3 min read

You will probably not be eaten by a grue

Michael Droste tweeted

Should I use Stata, R, Matlab, Julia, etc etc for my research? What #econtwitter WON’T tell you is that all of these share a fatal flaw: you can’t play Oregon Trail on them… … At least, until now! Now you can play Oregon Trail (1978) in Stata.

That’s clearly a challenge that any sensible R programmer would ignore. However, it does fit into an idea I’ve been thinking about for a while. If you have a script in SAS or SPSS that reads in and formats a complicated data set, how can you use that in R? One answer is to translate the script to R, but that’s a lot of work – every time. A better answer would be to write either a translator or an interpreter that runs the script.

So, in the Oregon Trail case, rather than following the Python version and Stata version in reimplementing the code, I decided to write an interpreter for a small subset of BASIC and use it to run the original code.

library(OregonTrail)
play()

I have not tested all the BASIC code paths, but I think I have tested all the R code paths, so it’s possible that it works.

Interpreting BASIC

The necessary interpreter is fairly small – it’s almost a finite-state machine; you could think of it as a finite-state machine with an oracle for arithmetic expressions. It’s here. A particular advantage of this approach is that the 1970s use of GOTO in BASIC is trivial to interpret, but a bit of a pain to either translate to R code or understand and re-implement.

The main tricky part was that BASIC uses parentheses both for array access and for function calls, and uses = to test for equality. In order to use R’s eval as the oracle for arithmetic, I had to rewrite BASIC arithmetic expressions into R syntax. This is the same sort of task as rewriting R arithmetic syntax into SQL for my sqlsurvey package and RStudio’s dbplyr.

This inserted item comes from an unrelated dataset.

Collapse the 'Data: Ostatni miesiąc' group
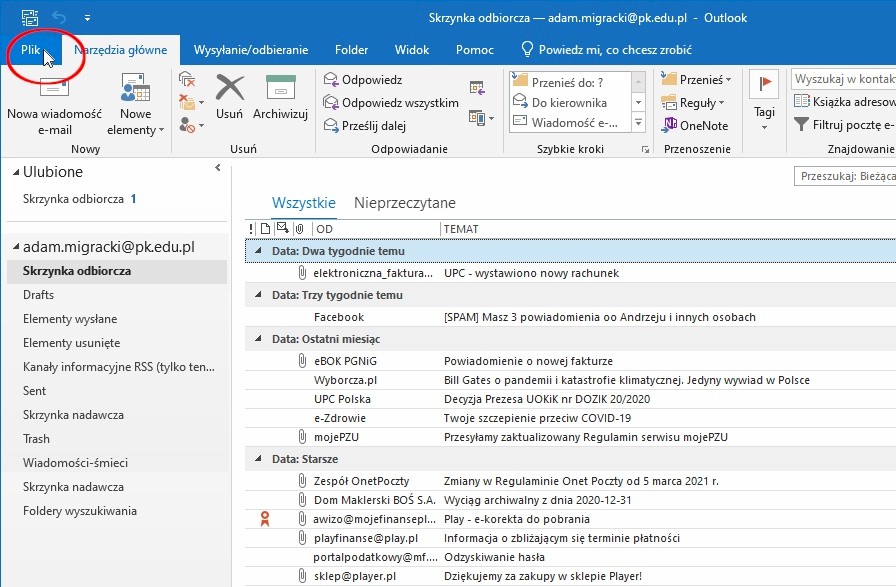The height and width of the screenshot is (587, 896). coord(260,339)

The basic evaluation loop is this function

step<-function(state){
  thisline<-basic[state$counter]
  thiscmd<-command[state$counter]
  state<-switch(thiscmd,
    GOTO=GOTO(thisline, state),
    GOSUB=GOSUB(thisline, state),
    RETURN=RETURN(thisline, state),
    READ=READ(thisline, state),
    DATA=basic_DATA(thisline, state),
    RESTORE=RESTORE(thisline, state),
    PRINT=basic_PRINT(thisline, state),
    INPUT=INPUT(thisline,state),
    LET=LET(thisline,state),
    IF =basic_IF(thisline, state),
    ON = ON(thisline,state),
    QUIT={state$finished<-TRUE; state},
    END={state$finished<-TRUE; state},
    REM = advance(state),
    DIM = basic_DIM(thisline,state),
    assignment(thisline,state)
  )
        
  state
}

where advance is the function that goes to the next line.

Now you have two problems

There are a lot of regular expressions. Here, working out the target of GOTO

GOTO<-function(thisline, state){
  tolineno<-as.numeric(gsub("^.*GOTO[[:blank:]]([0-9]+)","\\1",thisline)[1])
  codeline<-which(lineno==tolineno)
  if(length(codeline)!=1) 
      stop(paste("GOTO considered harmful:",thisline))
  state$counter<-codeline
  state
}

and much more messily, to work out the target and value of an assignment

assignment<-function(thisline, state){
  expr<-gsub("^[0-9]* ","",thisline)
        
  target<-trimws(gsub("(.+)=.+","\\1",expr))
  target<-gsub("$","_",target,fixed=TRUE)
        
  value_expr<-trimws(gsub(".+=(.+)","\\1",expr))
  value_expr<-    gsub("$","_",value_expr,fixed=TRUE)

  value_expr<-rewrite(parse(text=value_expr)[[1]])
  target_expr<-rewrite(parse(text=target)[[1]])

  state$variables<-eval(bquote(within(state$variables, 
      .(target_expr)<-.(value_expr))))
        
  if(state$debug) print(state$variables)
  advance(state)  
}

Parsing arithmetic

The only part of this that isn’t a finite-state machine is the evaluation of logical and arithmetic expressions, which needs a stack, both for the rewriting and for R’s eval to evaluate the code (as seen in the code for assignment above)

rewrite<-function(expr){
  if (length(expr)==2){
    if (expr[[1]] == as.name("TAB") ||
      expr[[1]] == as.name("RND") ||
      expr[[1]] == as.name("CLK")||
      expr[[1]] == as.name("INT") ||
      expr[[1]] == as.name("(") ||
      expr[[1]] == as.name("-"))
    {
      expr[[2]]<-rewrite(expr[[2]])
      return(expr)
    } else{
      expr[[2]]<-rewrite(expr[[2]])
      expr<-bquote(.(expr[[1]])[.(expr[[2]])])
      return(expr)
    }
  }

  if (length(expr)==1){
    if (expr==as.name("=")) expr<-as.name("==")
    return(expr)
  }
    
    ## length=3
  expr[[1]]<-rewrite(expr[[1]])
  expr[[2]]<-rewrite(expr[[2]])
  expr[[3]]<-rewrite(expr[[3]])
  return(expr)
}